:: Task brief ::
Put the records below into a JSON list of strings, one string per line and no blank lines, running from the line with "1317x512 pixels. How" to the line with "Action: point(331,234)", both included.

:: Supplied records ::

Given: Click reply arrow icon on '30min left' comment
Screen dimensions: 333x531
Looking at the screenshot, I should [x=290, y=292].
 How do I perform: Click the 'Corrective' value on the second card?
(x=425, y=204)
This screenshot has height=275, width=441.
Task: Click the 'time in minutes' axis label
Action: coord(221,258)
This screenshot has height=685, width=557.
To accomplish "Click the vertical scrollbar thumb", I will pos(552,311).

==

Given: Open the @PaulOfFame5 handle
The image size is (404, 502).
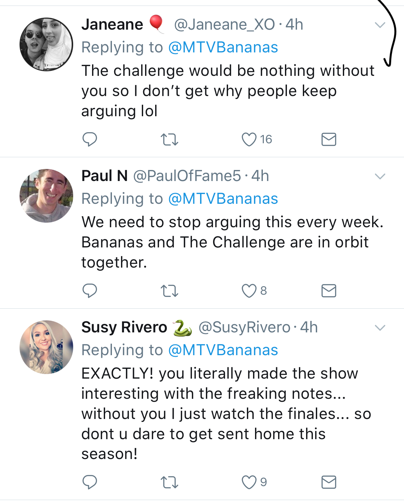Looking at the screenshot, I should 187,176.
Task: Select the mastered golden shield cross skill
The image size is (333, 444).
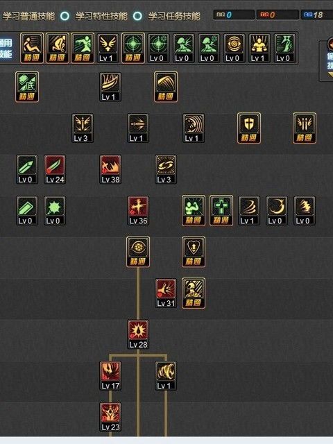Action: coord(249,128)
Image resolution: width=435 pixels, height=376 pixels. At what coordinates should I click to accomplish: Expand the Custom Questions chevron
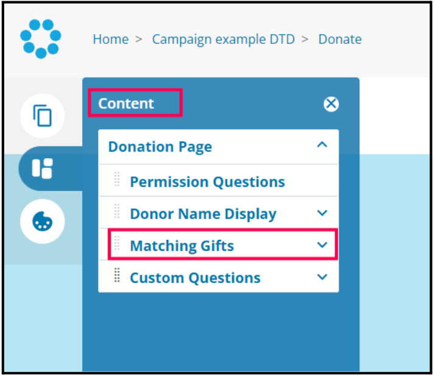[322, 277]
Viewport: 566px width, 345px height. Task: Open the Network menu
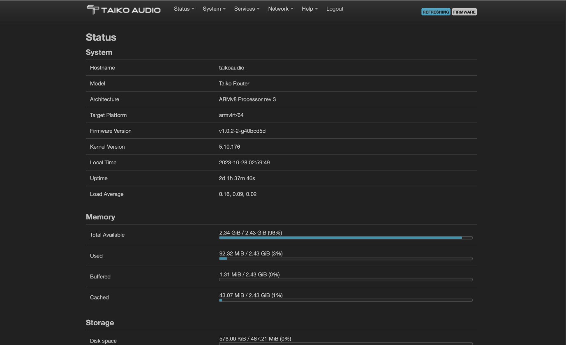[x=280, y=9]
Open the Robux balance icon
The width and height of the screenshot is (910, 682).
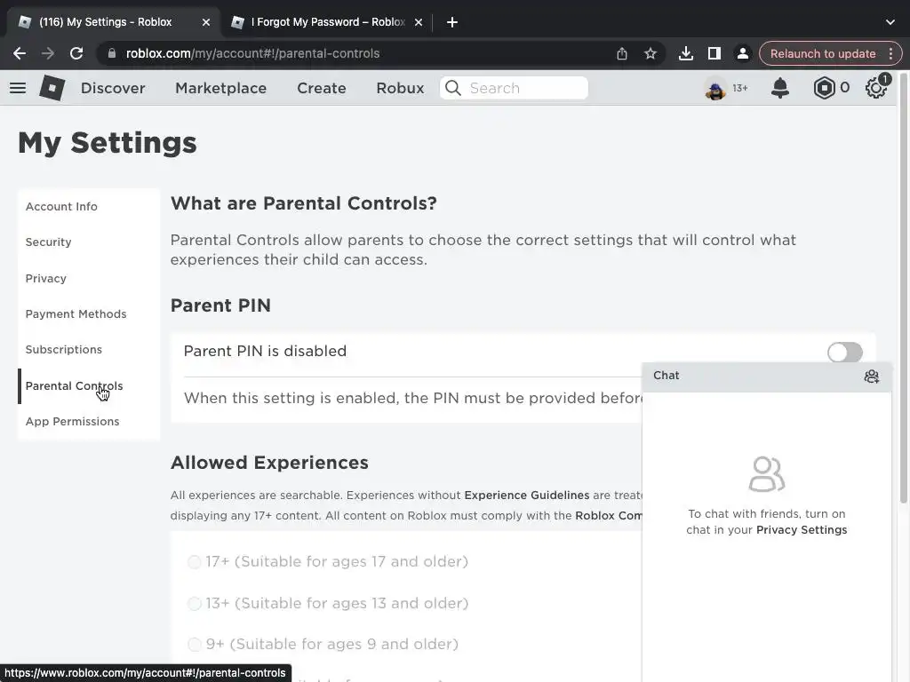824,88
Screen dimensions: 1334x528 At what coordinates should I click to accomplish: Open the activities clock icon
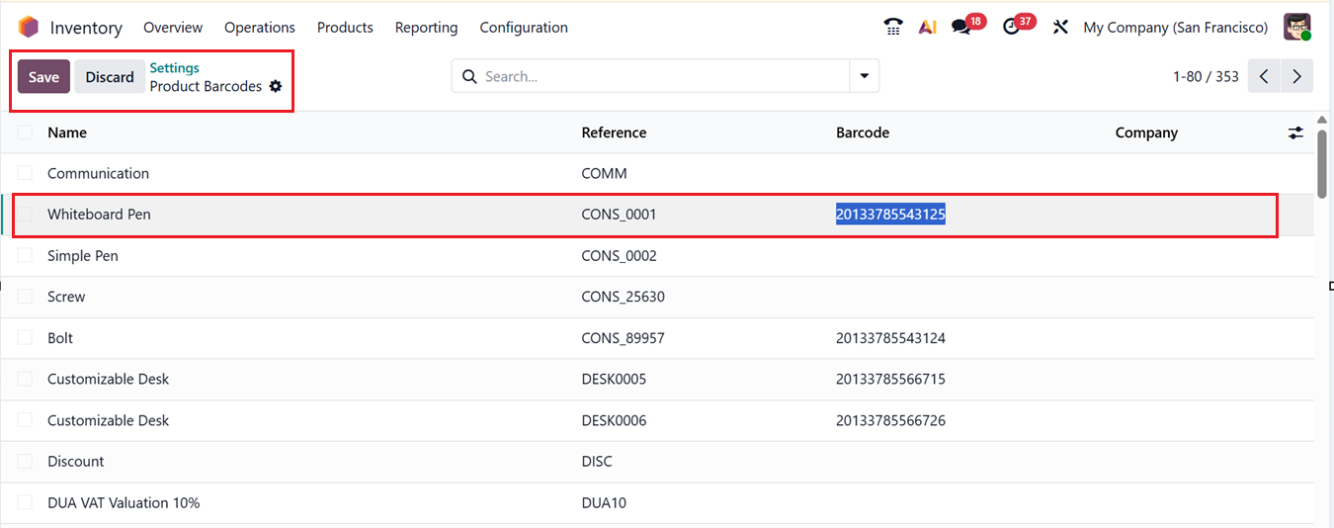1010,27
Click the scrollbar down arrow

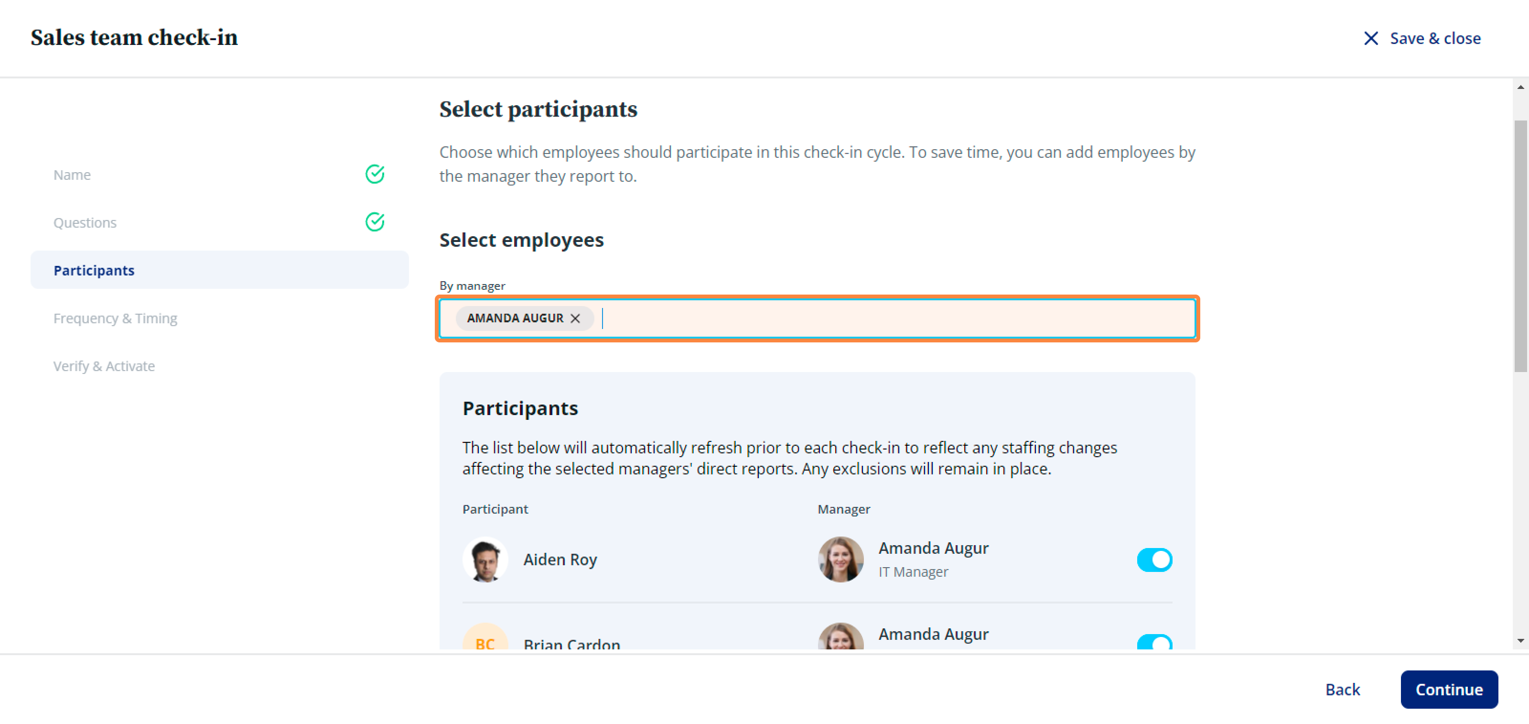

==

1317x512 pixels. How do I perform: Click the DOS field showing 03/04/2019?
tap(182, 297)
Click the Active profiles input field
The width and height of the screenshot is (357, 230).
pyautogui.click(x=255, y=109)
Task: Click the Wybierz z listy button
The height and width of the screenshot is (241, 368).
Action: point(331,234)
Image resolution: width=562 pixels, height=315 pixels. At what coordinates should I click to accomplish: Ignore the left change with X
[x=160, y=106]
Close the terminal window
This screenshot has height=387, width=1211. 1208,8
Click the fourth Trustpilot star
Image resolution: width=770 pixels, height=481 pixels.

:: The answer ::
[
  "1317x512 pixels. How do I perform: Click the DOS field showing 03/04/2019?",
  "tap(182, 297)",
  "Click the Active profiles input field",
  "The width and height of the screenshot is (357, 230).",
  "pyautogui.click(x=255, y=109)",
  "Task: Click the Wybierz z listy button",
  "The height and width of the screenshot is (241, 368).",
  "Action: point(331,234)"
]